▶ Recorded data:
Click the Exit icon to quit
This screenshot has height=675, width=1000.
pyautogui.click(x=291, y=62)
--
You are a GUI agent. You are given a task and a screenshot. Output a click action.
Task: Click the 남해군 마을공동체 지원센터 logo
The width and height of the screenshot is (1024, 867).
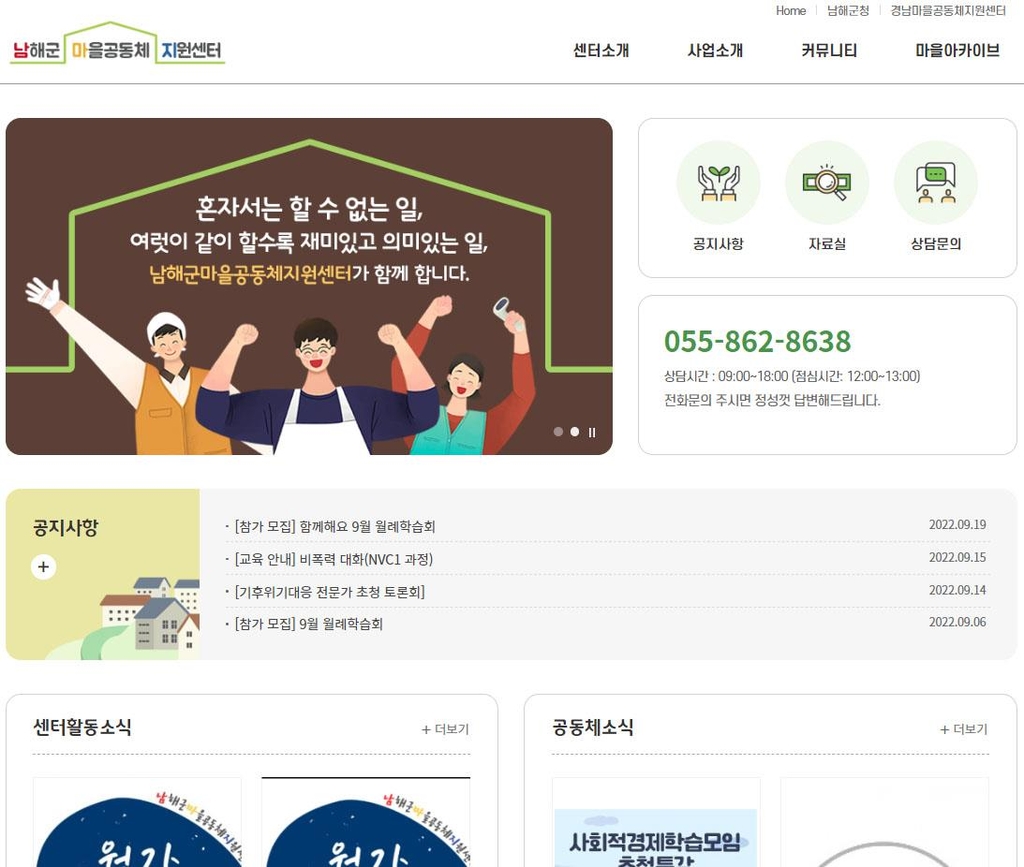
---
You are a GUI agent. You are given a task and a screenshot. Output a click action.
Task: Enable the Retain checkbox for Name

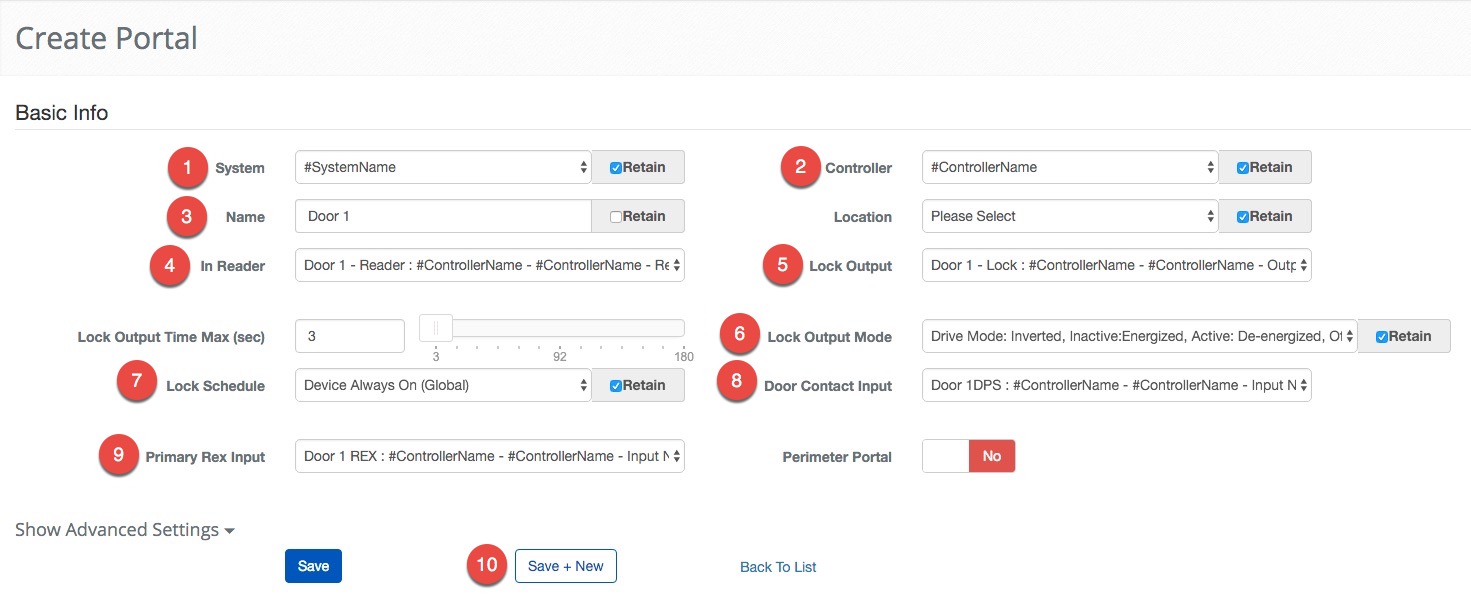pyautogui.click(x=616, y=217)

▶ Activity: Within the data above, the span starting at the line containing "Task: Click the 남해군 마을공동체 지원센터 logo" and ending at the line containing "The width and" is to be retyped exactly, with no other lines.

▶ Your solution:
Task: Click the 남해군 마을공동체 지원센터 logo
The width and height of the screenshot is (1024, 867).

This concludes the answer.